How to complete this task: What you return should match every record exactly, with the images removed.

====== Dataset entries ======

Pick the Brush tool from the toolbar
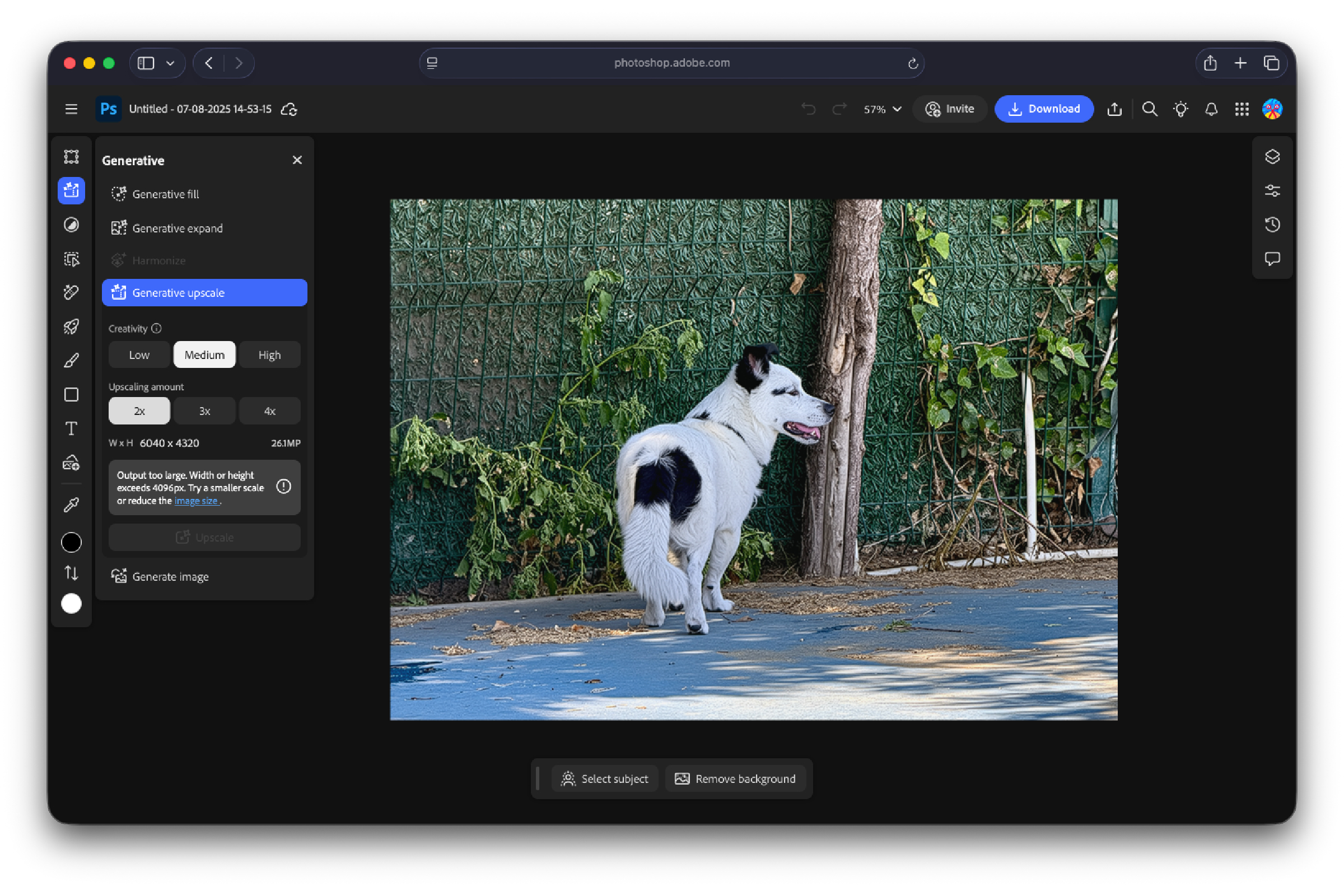1344x896 pixels. tap(71, 360)
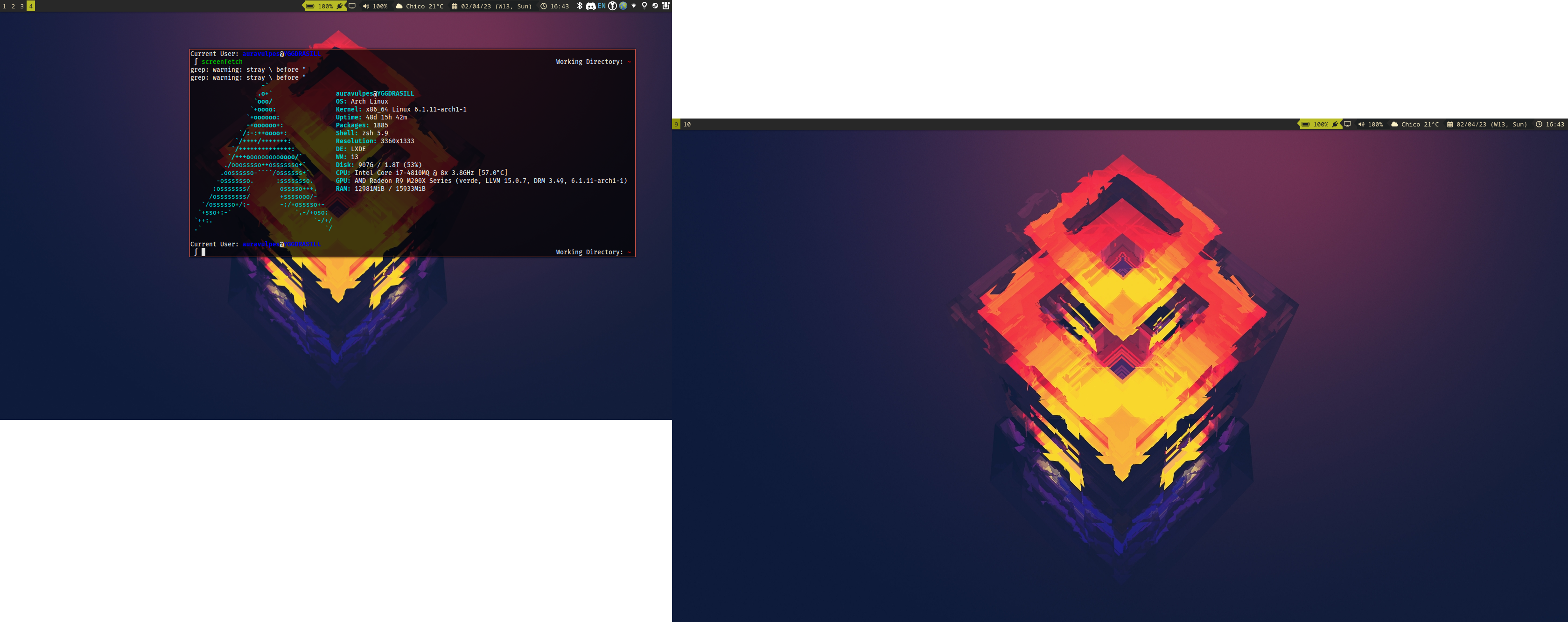Switch to workspace 10
This screenshot has width=1568, height=622.
(x=687, y=124)
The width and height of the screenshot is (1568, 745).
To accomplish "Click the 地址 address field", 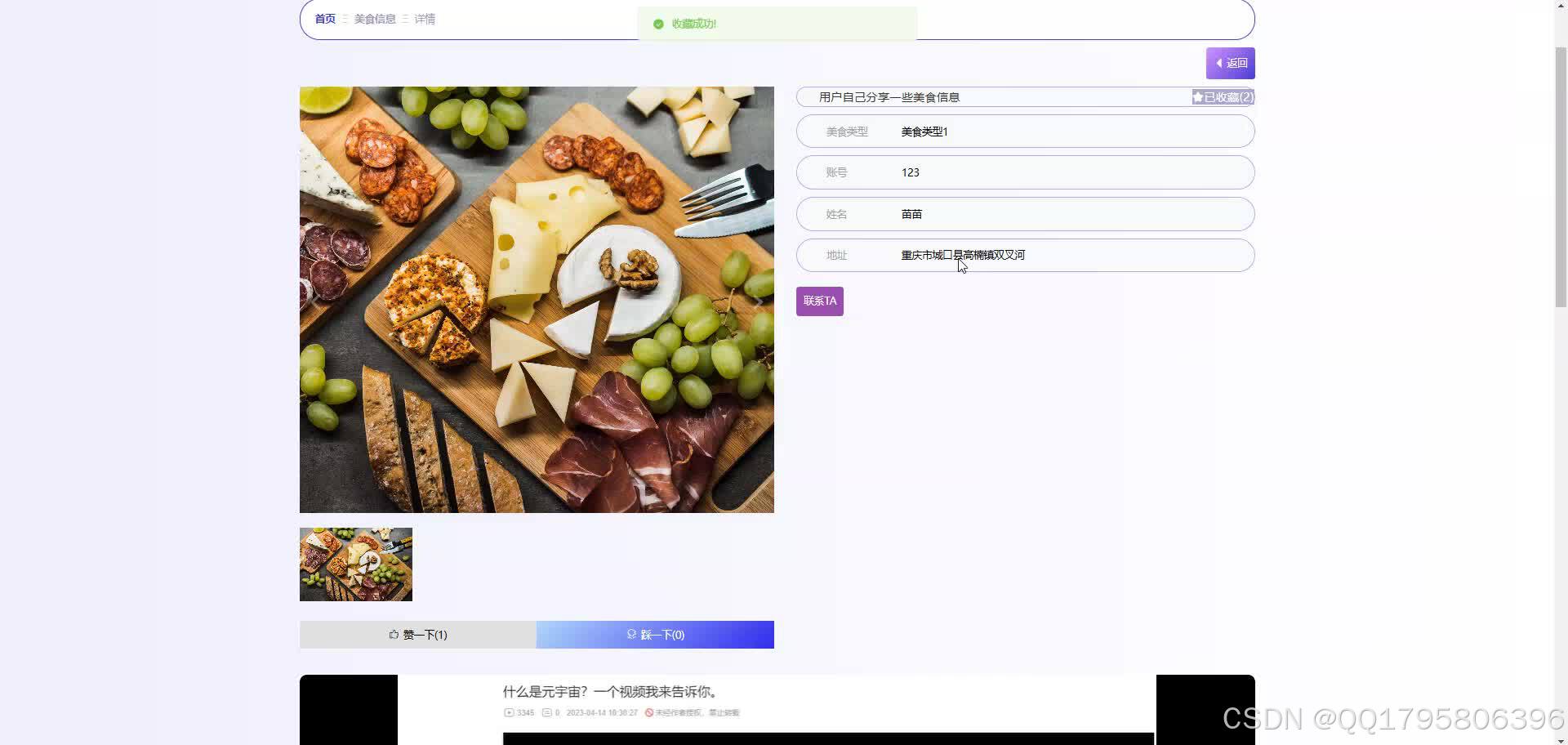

======

Your response:
Pick the Brush tool from the toolbar
1344x896 pixels. tap(71, 360)
Switch to workspace 10
This screenshot has width=1568, height=622.
(x=687, y=124)
The width and height of the screenshot is (1568, 745).
To accomplish "Click the 地址 address field", 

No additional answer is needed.